Editor’s letter
At the end of May, a takeover bid by Philip Green put Marks & Spencer, a mainstay of the British high street, in ‘play’ – on the table as a takeover prospect. For the past seven years, Britain’s provider of sensible underwear has struggled on the stock market. Since a high of more than 660 pence a share in October 1997, three years later it was a quarter of that. And despite improvements, it has languished around the 300 mark since early 2003. This performance meant that back in late 1999 Green was already mulling a bid for the company but rumours of the company being a potential takeover target gradually simmered away. Then on May 27 those rumours were substantiated and the share price duly rose 21%.
After watching their investments perform poorly for seven years, shareholders were relieved that Green was finally going to realise some value for them. Not only would he buy the majority of the shares but the brilliant Green would no doubt turn M&S from provider of frocks for Henman-supporting housewives into the epitome of urban cool. However he has a much faster way of realising value for shareholders: the bonds.
On the same day that shareholders earned 21%, bondholders lost roughly 14%. And unlike shareholders, the bondholders have barely had to do any waiting: in the three months since M&S issued its 10-year bond, the price has fallen from just short of par to the mid- to low 80s.
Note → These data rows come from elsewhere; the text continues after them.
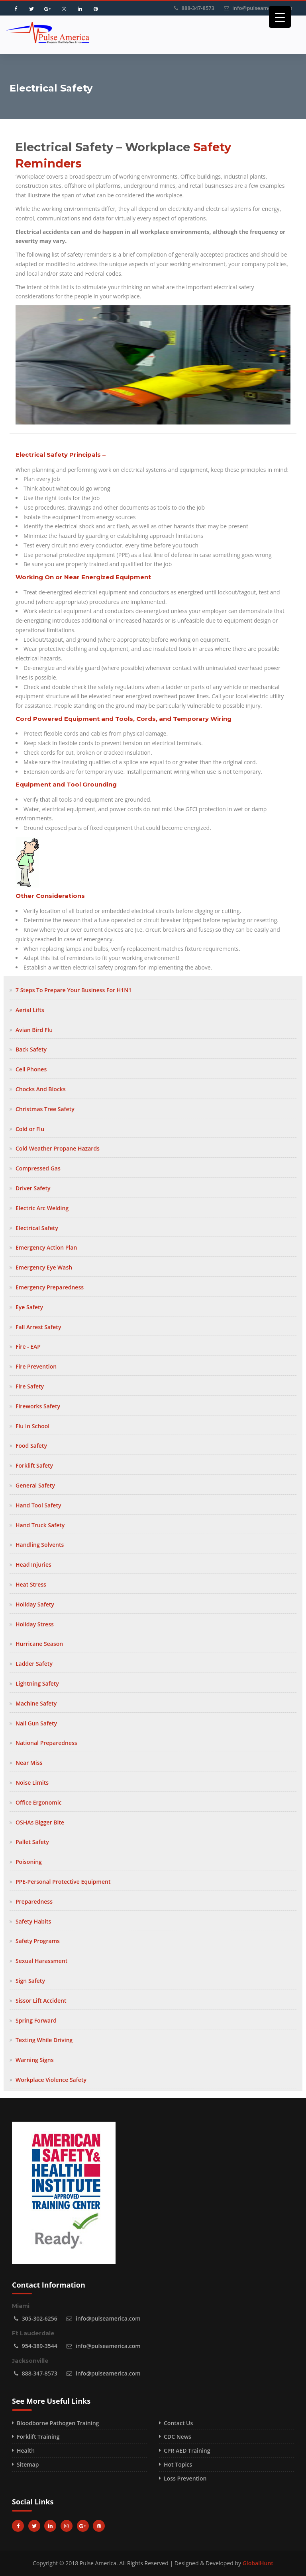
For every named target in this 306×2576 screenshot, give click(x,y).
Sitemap (28, 2464)
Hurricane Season (39, 1643)
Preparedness (34, 1901)
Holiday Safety (35, 1604)
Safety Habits (33, 1921)
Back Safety (31, 1049)
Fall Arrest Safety (38, 1327)
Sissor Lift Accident (41, 2000)
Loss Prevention (185, 2478)
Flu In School (32, 1426)
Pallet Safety (32, 1842)
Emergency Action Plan (46, 1247)
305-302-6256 (39, 2318)
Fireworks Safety (38, 1406)
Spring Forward (36, 2020)
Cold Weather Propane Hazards (58, 1148)
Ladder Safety (34, 1663)
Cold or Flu (30, 1129)
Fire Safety (30, 1386)
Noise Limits (32, 1782)
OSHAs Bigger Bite (40, 1822)
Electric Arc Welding (42, 1208)
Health (26, 2450)
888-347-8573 (198, 8)
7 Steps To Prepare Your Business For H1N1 (73, 990)
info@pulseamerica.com (262, 8)
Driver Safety (33, 1188)
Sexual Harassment (41, 1961)
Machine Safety (36, 1703)
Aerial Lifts (30, 1010)
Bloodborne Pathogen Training (58, 2423)
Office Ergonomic (39, 1802)
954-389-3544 (39, 2346)
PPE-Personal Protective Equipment (63, 1881)
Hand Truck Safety (40, 1525)
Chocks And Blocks (41, 1089)
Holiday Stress (35, 1624)
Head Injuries (33, 1564)
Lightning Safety (37, 1683)
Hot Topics (178, 2464)
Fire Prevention (36, 1366)
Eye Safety (29, 1307)
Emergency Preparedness (50, 1287)
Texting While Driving (44, 2040)
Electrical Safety (37, 1228)
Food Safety (31, 1445)
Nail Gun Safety (36, 1723)
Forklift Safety (34, 1465)
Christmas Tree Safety (45, 1109)
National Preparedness (46, 1743)
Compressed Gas (38, 1168)
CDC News (177, 2436)
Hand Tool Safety (38, 1505)
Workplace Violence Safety (51, 2079)
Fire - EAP (28, 1346)
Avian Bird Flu (34, 1030)
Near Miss (29, 1762)
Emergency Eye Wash (44, 1267)
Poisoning (29, 1861)
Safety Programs (38, 1941)
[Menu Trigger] (280, 17)
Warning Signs (35, 2060)
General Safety (35, 1485)
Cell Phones (31, 1069)
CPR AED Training (187, 2450)
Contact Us (178, 2423)
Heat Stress (31, 1584)
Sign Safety (30, 1980)
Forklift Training (38, 2436)
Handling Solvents (40, 1544)
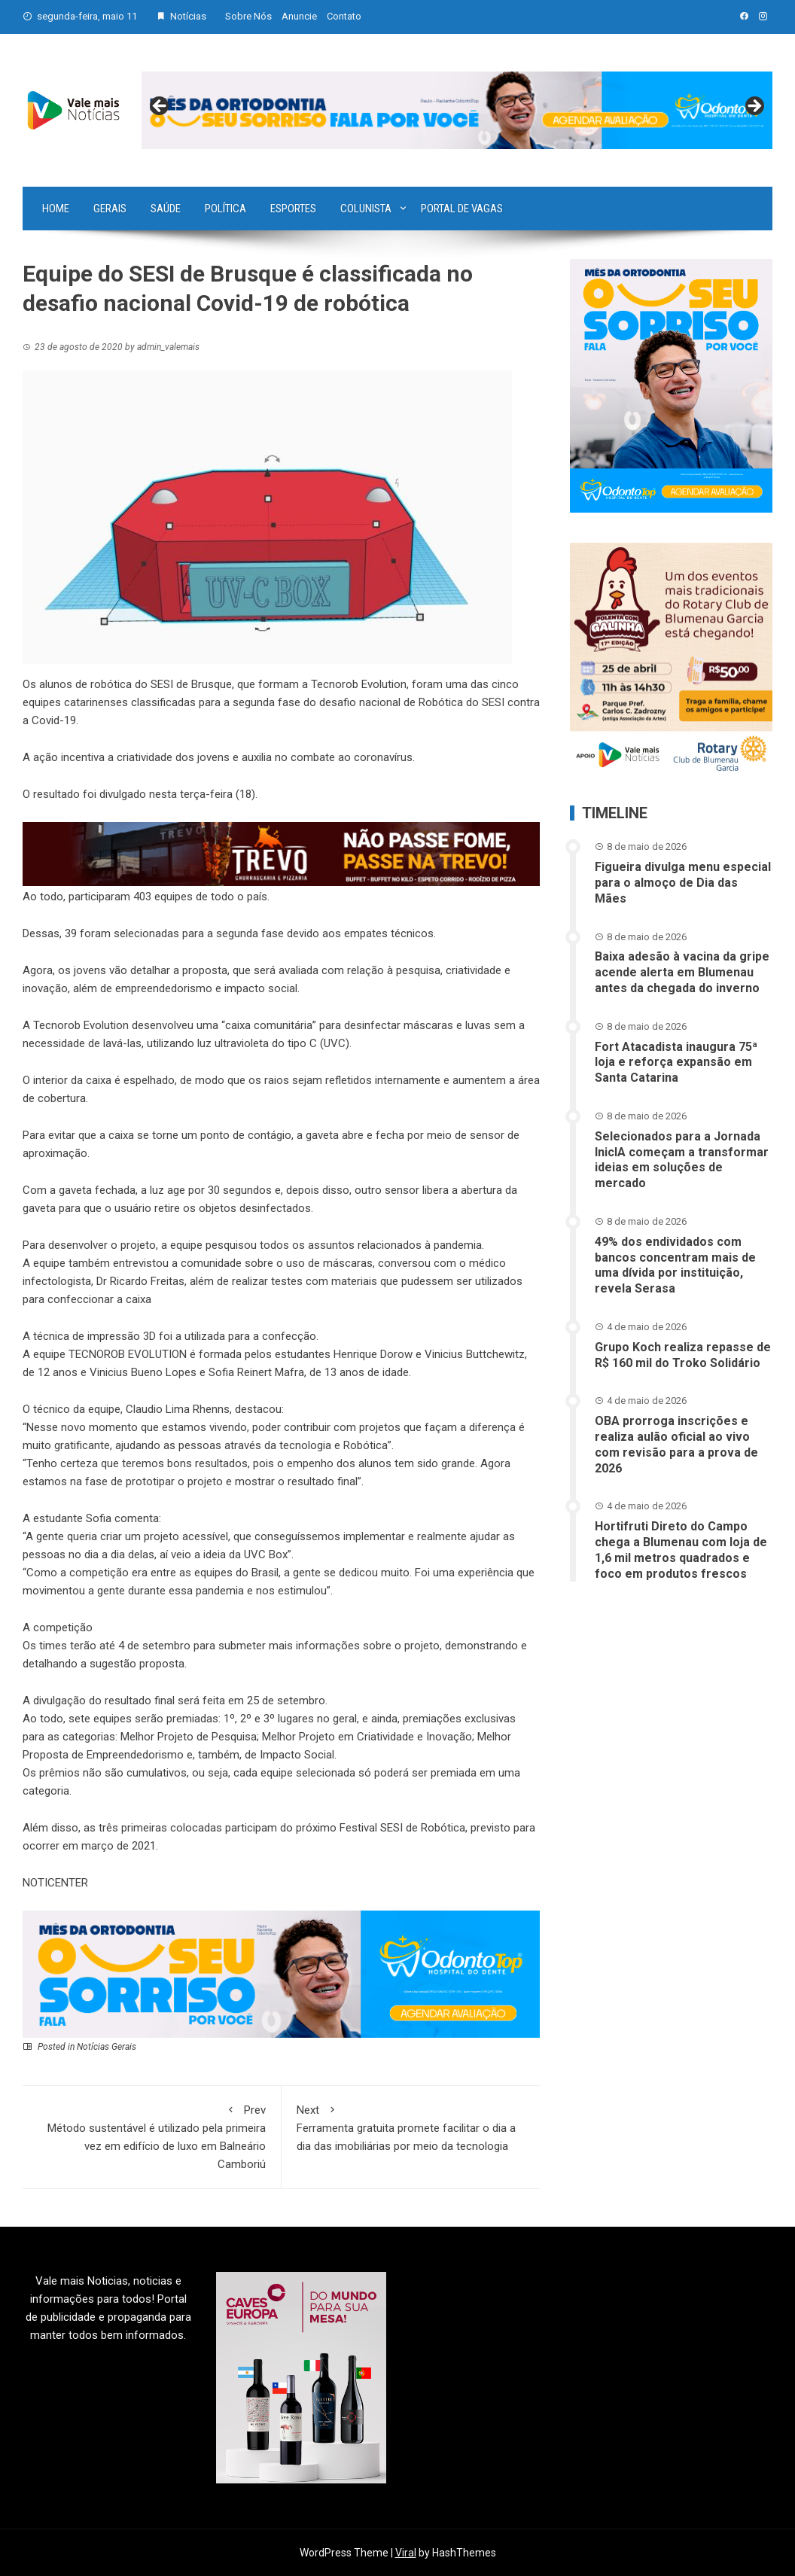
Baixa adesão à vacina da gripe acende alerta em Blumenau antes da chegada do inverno (682, 972)
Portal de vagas (462, 208)
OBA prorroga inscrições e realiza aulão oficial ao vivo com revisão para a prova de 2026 (676, 1444)
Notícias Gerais (106, 2047)
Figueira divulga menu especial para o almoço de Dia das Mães (683, 883)
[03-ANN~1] (281, 1973)
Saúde (166, 208)
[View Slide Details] (457, 111)
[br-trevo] (281, 853)
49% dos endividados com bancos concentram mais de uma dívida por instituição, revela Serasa (675, 1265)
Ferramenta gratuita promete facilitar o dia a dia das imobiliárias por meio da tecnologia (411, 2127)
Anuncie (299, 16)
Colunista (365, 208)
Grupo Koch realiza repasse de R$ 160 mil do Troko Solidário (683, 1355)
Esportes (293, 208)
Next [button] (753, 107)
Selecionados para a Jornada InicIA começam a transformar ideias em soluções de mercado (682, 1159)
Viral (405, 2553)
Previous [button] (160, 107)
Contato (344, 16)
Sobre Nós (248, 16)
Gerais (109, 208)
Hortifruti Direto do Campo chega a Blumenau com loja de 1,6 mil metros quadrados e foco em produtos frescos (681, 1549)
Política (225, 208)
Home (55, 208)
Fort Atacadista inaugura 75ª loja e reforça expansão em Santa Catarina (676, 1063)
Thanks to M&S’s refusal to provide covenants on any of its bonds, Green has a pot of around £800 million ready to subordinate to what is effectively private equity. So the question is who bought the 10-year bond back in March? Lipper eMaxx, a tracker of bond holdings, can only account for roughly £45 million of the £400 million total. Presumably, some of the remainder was bought by hedge funds, prop desks and other accounts looking to make fast profits off a new issue. With any luck they will have hedged the position with a little equity.